Task instructions: Write out exactly the lines below that run from the one containing "[Air Release Valve" through the one containing "Blog (335, 2484)", both included, with no other lines.

Start of Block

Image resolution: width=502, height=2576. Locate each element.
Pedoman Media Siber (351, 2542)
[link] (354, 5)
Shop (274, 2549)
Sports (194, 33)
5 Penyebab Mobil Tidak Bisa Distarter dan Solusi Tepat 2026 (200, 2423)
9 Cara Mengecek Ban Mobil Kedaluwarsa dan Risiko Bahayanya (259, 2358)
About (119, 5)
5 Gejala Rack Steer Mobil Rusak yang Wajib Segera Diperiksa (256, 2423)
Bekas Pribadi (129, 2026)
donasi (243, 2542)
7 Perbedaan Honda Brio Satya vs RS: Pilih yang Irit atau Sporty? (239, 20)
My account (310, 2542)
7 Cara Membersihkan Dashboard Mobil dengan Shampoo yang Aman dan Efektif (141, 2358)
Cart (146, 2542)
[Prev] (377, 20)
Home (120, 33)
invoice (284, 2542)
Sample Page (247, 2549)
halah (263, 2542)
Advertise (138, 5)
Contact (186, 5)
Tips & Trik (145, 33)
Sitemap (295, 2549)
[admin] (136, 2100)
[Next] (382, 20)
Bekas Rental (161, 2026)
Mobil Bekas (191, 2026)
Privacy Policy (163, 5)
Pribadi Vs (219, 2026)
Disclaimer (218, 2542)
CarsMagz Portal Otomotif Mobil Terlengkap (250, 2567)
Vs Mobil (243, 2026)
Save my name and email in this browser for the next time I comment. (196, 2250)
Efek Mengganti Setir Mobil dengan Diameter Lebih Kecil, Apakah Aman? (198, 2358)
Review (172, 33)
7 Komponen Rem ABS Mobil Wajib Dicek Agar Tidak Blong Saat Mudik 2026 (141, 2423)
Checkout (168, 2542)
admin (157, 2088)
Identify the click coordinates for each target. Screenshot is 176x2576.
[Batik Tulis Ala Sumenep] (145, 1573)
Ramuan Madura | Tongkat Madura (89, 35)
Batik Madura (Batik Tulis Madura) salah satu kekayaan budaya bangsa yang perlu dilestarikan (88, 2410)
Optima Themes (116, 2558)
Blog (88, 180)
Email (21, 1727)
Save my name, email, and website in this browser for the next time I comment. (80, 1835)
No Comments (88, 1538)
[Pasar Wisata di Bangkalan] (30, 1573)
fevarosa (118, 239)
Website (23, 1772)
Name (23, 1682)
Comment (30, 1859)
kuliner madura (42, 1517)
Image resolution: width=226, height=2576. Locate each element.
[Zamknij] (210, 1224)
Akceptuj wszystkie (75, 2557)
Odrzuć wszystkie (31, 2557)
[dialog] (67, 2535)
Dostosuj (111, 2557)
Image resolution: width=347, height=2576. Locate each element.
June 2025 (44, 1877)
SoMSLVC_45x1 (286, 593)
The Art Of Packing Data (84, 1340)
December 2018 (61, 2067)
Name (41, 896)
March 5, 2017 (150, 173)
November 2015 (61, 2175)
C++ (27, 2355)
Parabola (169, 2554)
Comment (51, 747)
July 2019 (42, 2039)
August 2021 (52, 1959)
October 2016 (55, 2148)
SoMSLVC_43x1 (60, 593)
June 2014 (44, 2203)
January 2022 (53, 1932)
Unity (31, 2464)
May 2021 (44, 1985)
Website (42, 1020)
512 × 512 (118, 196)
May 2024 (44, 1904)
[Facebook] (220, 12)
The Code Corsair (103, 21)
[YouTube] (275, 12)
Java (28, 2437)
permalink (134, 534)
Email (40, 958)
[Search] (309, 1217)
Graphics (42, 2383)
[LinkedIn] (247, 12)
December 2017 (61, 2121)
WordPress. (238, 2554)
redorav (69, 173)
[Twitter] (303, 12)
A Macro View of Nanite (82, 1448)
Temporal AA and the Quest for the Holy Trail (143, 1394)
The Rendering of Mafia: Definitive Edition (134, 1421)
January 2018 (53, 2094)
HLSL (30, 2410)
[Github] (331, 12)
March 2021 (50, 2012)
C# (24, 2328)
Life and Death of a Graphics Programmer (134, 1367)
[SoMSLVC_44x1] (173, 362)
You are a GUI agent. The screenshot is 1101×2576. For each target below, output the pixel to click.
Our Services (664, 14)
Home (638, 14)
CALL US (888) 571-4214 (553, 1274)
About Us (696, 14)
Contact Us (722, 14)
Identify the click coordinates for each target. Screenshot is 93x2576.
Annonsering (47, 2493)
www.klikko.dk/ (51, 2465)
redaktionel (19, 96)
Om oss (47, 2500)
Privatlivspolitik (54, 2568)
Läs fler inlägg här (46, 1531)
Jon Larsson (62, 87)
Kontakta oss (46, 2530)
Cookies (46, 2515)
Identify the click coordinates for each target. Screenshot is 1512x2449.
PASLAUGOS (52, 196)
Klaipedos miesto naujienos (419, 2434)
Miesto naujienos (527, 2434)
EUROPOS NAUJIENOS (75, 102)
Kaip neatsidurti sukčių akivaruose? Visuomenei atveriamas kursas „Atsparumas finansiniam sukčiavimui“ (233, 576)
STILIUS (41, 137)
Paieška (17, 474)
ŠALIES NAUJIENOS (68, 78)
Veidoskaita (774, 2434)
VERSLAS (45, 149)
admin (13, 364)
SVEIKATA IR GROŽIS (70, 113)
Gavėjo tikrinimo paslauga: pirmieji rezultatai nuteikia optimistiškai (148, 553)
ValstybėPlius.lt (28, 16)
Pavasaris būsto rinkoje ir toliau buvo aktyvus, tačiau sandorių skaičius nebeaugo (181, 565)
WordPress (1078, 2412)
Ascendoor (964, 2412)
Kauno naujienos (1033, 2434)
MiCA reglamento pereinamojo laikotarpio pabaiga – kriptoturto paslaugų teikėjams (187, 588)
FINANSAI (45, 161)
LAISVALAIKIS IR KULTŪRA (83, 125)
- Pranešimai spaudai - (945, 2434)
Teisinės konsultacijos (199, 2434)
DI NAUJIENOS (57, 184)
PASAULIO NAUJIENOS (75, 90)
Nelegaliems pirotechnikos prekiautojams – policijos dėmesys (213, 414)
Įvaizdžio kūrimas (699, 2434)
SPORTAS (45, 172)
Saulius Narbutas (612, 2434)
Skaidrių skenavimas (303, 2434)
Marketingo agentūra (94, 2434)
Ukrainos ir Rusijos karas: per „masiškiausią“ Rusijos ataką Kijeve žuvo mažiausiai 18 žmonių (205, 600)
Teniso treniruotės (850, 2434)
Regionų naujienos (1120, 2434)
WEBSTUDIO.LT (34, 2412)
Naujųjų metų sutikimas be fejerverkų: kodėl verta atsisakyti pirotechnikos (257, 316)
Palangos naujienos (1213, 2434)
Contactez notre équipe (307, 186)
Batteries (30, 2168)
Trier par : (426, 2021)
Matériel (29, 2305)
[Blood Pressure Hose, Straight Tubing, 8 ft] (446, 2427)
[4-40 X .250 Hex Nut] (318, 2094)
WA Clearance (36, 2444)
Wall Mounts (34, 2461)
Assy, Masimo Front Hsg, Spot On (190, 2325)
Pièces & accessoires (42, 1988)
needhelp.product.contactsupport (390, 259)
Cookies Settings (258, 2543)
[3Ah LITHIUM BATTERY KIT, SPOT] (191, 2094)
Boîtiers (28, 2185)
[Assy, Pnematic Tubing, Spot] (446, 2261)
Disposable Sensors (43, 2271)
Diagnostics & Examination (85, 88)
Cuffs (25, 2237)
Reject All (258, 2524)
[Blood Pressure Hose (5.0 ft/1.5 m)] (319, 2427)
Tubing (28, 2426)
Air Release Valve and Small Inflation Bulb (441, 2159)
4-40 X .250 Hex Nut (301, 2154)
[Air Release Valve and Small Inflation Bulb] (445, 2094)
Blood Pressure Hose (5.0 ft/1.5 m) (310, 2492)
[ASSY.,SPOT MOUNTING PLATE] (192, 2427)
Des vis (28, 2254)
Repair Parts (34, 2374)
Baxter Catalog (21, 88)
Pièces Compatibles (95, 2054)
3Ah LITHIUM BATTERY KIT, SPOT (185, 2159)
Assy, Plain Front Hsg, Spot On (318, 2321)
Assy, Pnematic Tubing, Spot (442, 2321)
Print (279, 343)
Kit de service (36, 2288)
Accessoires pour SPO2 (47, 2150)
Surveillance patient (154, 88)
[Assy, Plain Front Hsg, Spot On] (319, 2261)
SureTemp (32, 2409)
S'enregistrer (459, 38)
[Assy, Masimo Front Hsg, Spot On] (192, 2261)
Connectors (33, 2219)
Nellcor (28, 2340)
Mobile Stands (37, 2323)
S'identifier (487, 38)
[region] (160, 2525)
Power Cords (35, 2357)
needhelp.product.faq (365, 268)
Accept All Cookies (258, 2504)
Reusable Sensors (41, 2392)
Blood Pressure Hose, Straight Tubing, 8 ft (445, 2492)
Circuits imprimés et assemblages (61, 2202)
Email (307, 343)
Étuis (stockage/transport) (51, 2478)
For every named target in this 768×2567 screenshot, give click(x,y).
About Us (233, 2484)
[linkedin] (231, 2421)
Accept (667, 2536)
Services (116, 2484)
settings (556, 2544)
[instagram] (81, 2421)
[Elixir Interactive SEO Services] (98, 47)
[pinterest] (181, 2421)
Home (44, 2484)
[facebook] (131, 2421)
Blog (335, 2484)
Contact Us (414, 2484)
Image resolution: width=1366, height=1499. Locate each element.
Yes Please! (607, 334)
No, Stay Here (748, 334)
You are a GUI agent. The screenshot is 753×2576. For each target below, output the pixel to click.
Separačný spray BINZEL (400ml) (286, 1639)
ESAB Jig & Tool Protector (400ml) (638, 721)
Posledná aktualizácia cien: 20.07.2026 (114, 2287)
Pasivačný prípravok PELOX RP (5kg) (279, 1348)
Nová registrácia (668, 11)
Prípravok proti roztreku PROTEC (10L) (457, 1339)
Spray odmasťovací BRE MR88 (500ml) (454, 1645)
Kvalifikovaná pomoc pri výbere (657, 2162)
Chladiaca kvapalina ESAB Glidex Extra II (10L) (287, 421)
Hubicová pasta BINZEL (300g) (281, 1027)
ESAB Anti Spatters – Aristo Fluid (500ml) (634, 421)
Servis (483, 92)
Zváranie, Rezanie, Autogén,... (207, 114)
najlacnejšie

End of Block

Result of the exercise:
[Air Release Valve and Small Inflation Bulb] (445, 2094)
Blood Pressure Hose (5.0 ft/1.5 m) (310, 2492)
[ASSY.,SPOT MOUNTING PLATE] (192, 2427)
Des vis (28, 2254)
Repair Parts (34, 2374)
Baxter Catalog (21, 88)
Pièces Compatibles (95, 2054)
3Ah LITHIUM BATTERY KIT, SPOT (185, 2159)
Assy, Plain Front Hsg, Spot On (318, 2321)
Assy, Pnematic Tubing, Spot (442, 2321)
Print (279, 343)
Kit de service (36, 2288)
Accessoires pour SPO2 (47, 2150)
Surveillance patient (154, 88)
[Assy, Plain Front Hsg, Spot On] (319, 2261)
SureTemp (32, 2409)
S'enregistrer (459, 38)
[Assy, Masimo Front Hsg, Spot On] (192, 2261)
Connectors (33, 2219)
Nellcor (28, 2340)
Mobile Stands (37, 2323)
S'identifier (487, 38)
[region] (160, 2525)
Power Cords (35, 2357)
needhelp.product.faq (365, 268)
Accept All Cookies (258, 2504)
Reusable Sensors (41, 2392)
Blood Pressure Hose, Straight Tubing, 8 ft (445, 2492)
Circuits imprimés et assemblages (61, 2202)
Email (307, 343)
Étuis (stockage/transport) (51, 2478)
For every named target in this 768×2567 screenshot, give click(x,y).
About Us (233, 2484)
[linkedin] (231, 2421)
Accept (667, 2536)
Services (116, 2484)
settings (556, 2544)
[instagram] (81, 2421)
[Elixir Interactive SEO Services] (98, 47)
[pinterest] (181, 2421)
Home (44, 2484)
[facebook] (131, 2421)
Blog (335, 2484)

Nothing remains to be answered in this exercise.